Genug ist genug. Nachdem er Jahre an der Flasche hing, will Joseph nun endlich davon wegkommen, sein Leben in den Griff bekommen. Ein Freund unterstützt ihn dabei, indem er ihm sein altes Haus in einer abgelegenen Gegend von Quebec zur Verfügung stellt. Dort will der alte Mann Ruhe finden, alles überdenken, noch einmal von vorne anfangen. Auch seine Ex-Frau Emma ist mit dabei, was für die beiden ein Anlass ist, sich mit der gemeinsamen, nicht immer einfachen Vergangenheit auseinanderzusetzen. Gleichzeitig geht es im Land hoch her, denn eine Abstimmung über die Abspaltung Quebecs von Kanada teilt die Menschen.
Dass ein Animationsfilm erst einmal nur etwas für Kinder ist, das ist ein ebenso hartnäckiges Vorurteil wie jenes, dass Animationsfilme für Erwachsene sich in erster Linie durch Sex und Gewalt abheben müssen. Während solche üblicherweise diejenigen sind, die am meisten Aufmerksamkeit bekommen, gibt es aber doch immer wieder welche, die zeigen, dass es auch anders geht. Leise Filme, die sich mit ernsten Themen auseinandersetzen, sei es im dokumentarischen Bereich oder in Form eines Spielfilms.
Die Ruhe während des Sturms
Ein solches Beispiel ist Ville Neuve, das auf den Filmfestspielen von Venedig 2018 Premiere feierte und im Rahmen des Filmfests Hamburg 2018 auch nach Deutschland kommt. Acion gibt es hierin praktisch keine, sieht man einmal von dem fernen Donnergrollen der mit der Abstimmung erhitzten Gemütslage ab. Regisseur und Drehbuchautor Félix Dufour-Laperrière, der hier seinen ersten fiktiven Langfilm abliefert, nutzt diese zwei Bestandteile auch zum Kontrast. Die ruhigen, kontemplativen Momente auf der einen Seite, die angespannten auf der anderen.
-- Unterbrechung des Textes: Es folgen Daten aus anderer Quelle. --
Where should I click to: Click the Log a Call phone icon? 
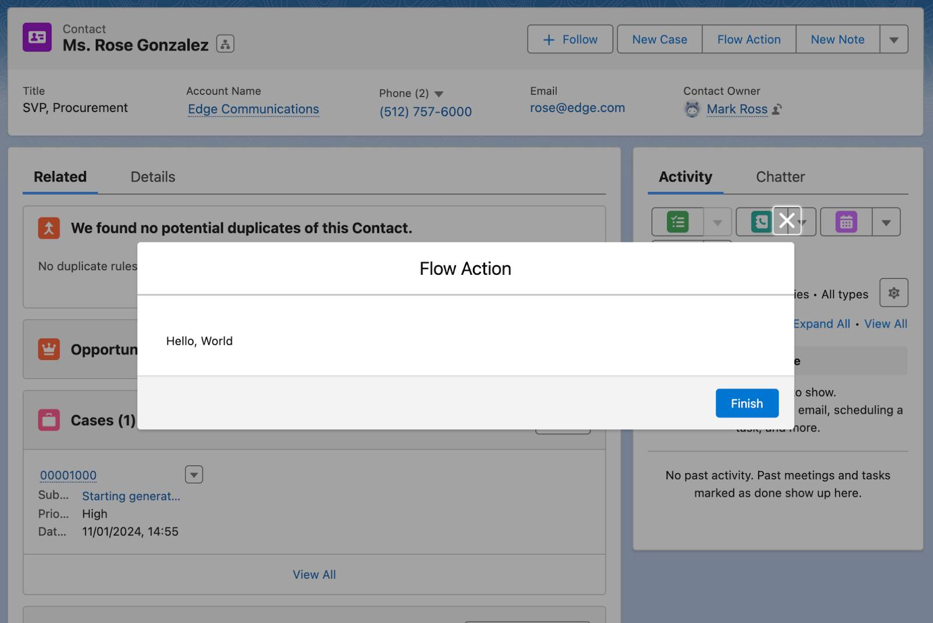point(761,222)
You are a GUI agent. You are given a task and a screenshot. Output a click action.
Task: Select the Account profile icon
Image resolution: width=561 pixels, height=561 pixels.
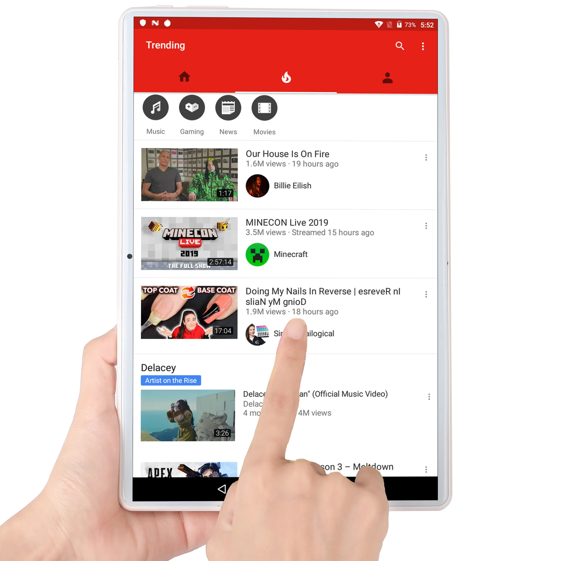[x=388, y=77]
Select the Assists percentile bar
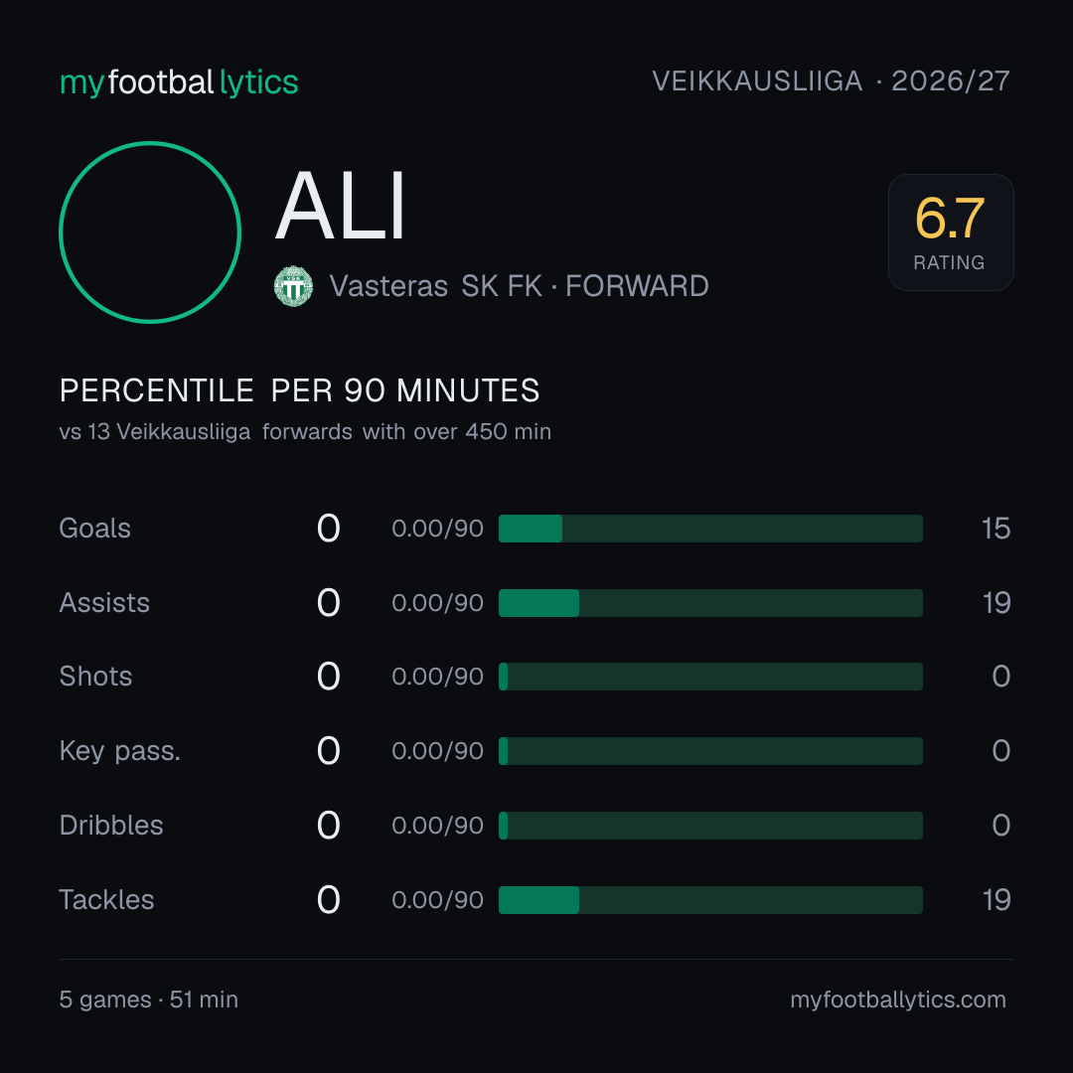Image resolution: width=1073 pixels, height=1073 pixels. 710,603
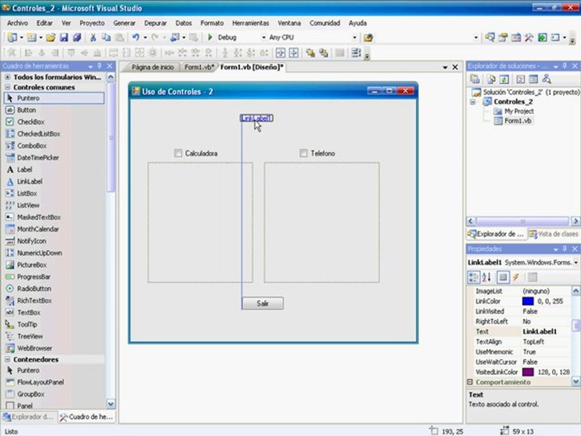This screenshot has width=581, height=436.
Task: Click the Undo arrow icon
Action: click(x=136, y=38)
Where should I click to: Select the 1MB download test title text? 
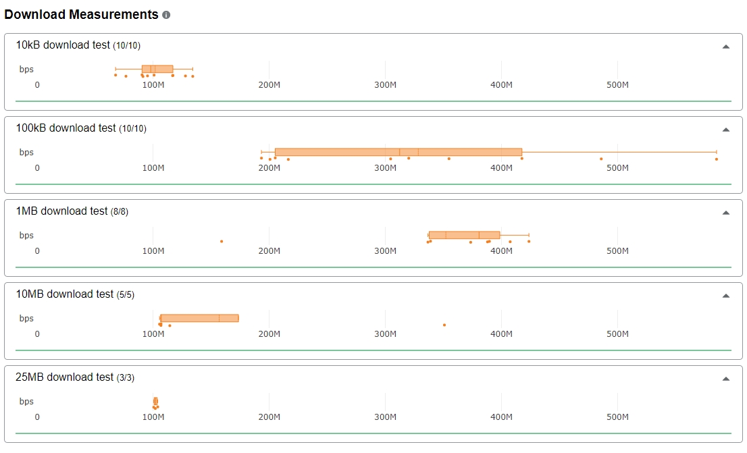pos(61,211)
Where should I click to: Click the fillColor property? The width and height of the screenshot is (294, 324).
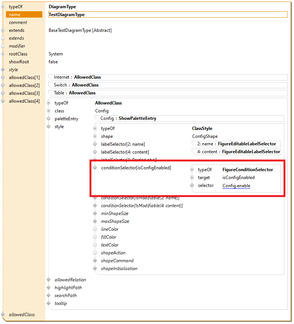pyautogui.click(x=109, y=237)
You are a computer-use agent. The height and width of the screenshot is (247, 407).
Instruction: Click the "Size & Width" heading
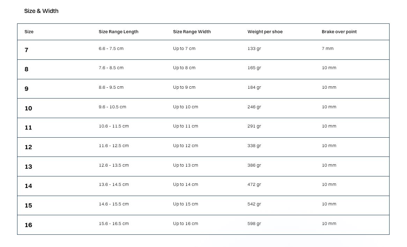coord(41,11)
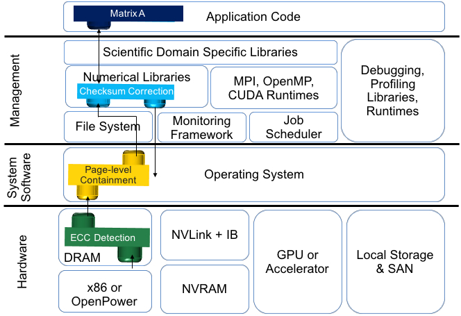Select the NVRAM box
Screen dimensions: 461x316
pyautogui.click(x=203, y=288)
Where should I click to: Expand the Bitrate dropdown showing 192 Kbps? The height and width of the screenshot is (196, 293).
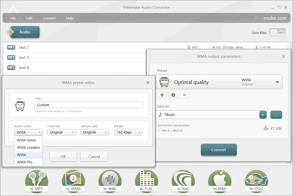click(128, 132)
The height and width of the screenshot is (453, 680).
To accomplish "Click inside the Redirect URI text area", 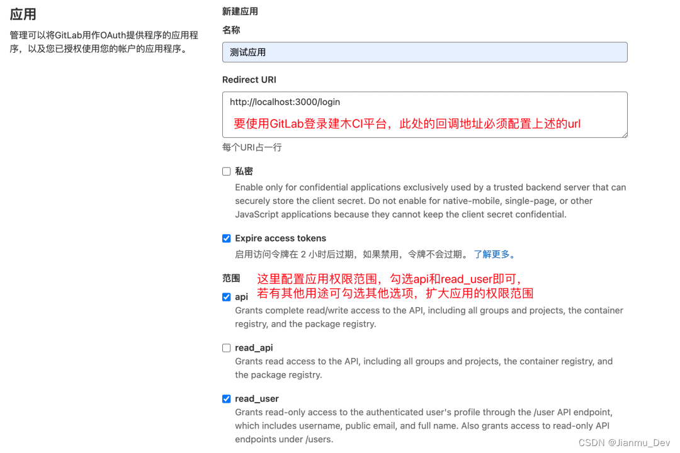I will [424, 115].
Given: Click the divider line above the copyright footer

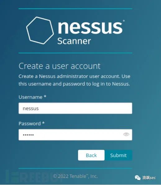Looking at the screenshot, I should tap(75, 169).
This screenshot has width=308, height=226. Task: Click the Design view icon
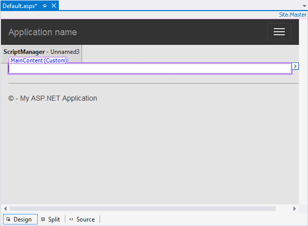(9, 219)
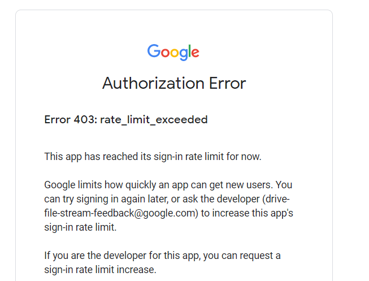Click the yellow o in Google logo

point(175,53)
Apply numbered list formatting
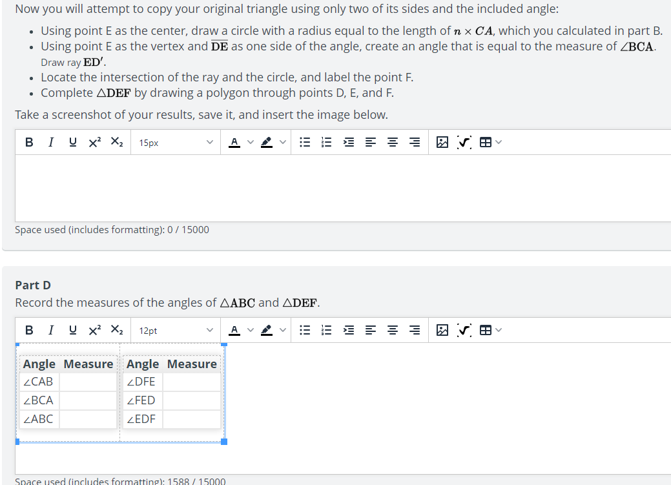 coord(326,142)
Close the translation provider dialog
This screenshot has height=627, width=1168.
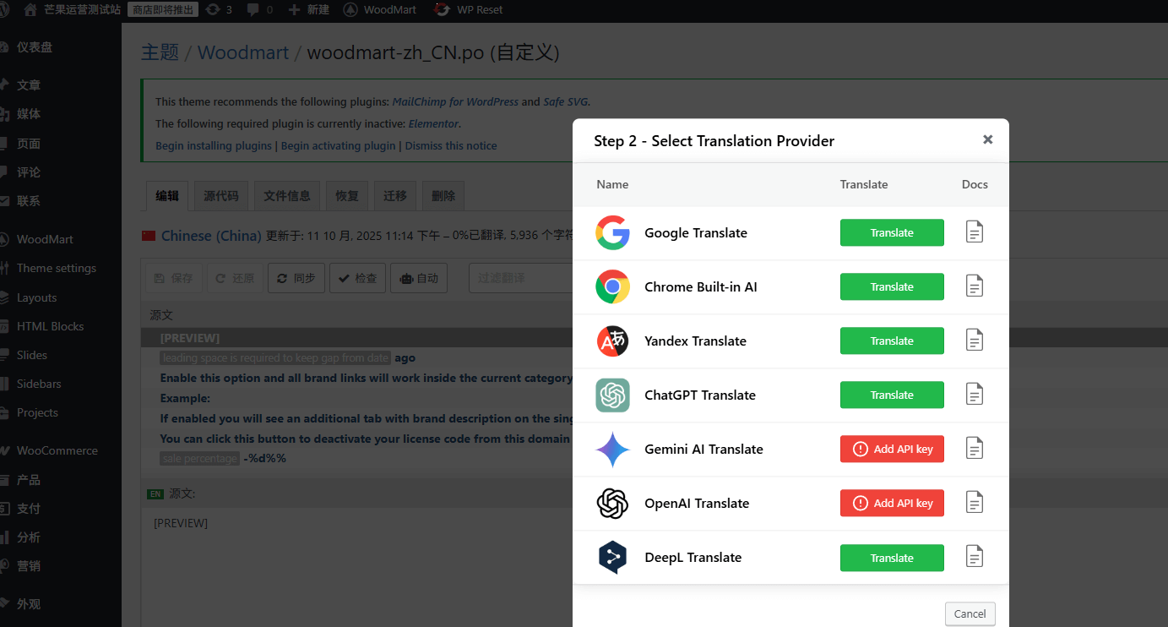coord(987,139)
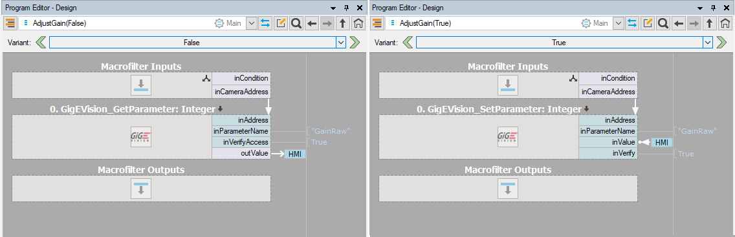This screenshot has height=237, width=735.
Task: Select the inParameterName port of SetParameter filter
Action: click(x=608, y=131)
Auch inhaltlich sind sie entgegengesetzt: Eine sehr persönliche Geschichte, die ohne Belang ist für das weitere Schicksal des Landes, wird mit einer gesellschaftlichen Situation verknüpft. Die Beschäftigung mit einer Vergangenheit geht einher mit der Frage, wie es in Zukunft weitergehen soll. Eine wirkliche Verbindung der beiden Ebenen findet nicht statt, der politische Moment dient eher als Hintergrund und trägt allenfalls zu der Stimmung bei, nicht aber zu dem Inhalt.
Einfach und düster
Düster ist diese Stimmung, zum einen der ernsten Inhalte wegen. Aber auch wegen der Präsentation: Der kanadische Filmemacher hat sein Drama komplett in schwarzweißen Tuschezeichnungen umgesetzt. Die sind recht simpel gehalten, verzichten auf große Details. Dufour-Laperrière setzt mehr auf Atmosphäre denn visuelle Wunderwerke. Das passt zu dem Inhalt, der ebenfalls eher intuitiv als explizit ist. Denn viel erfahren wir in Ville Neuve nicht über die Menschen, weder die im Haus, noch die da draußen.
Das mag für die Zuschauer ein Manko sein, die sich mehr Handlung wünschen, eine klare Geschichte. Ville Neuve erinnert hier an den französischen Animationskollegen Louise en Hiver, der ebenfalls impressionistisch in die Vorgeschichte seiner Protagonistin eintauchte, die Einsamkeit einer menschenleeren Gegend für eine mitunter traumartige Nachdenklichkeit nutzte. Nur dass es hier keine humorvollen Auflockerungen gibt, der Film sich völlig seiner Melancholie hingibt. Das ist teilweise kaum fassbar, eine inhaltliche wie optische Skizze, die gleichzeitig aber viel zu zeigen, viel zu erzählen hat, sofern man sich darauf einlassen kann.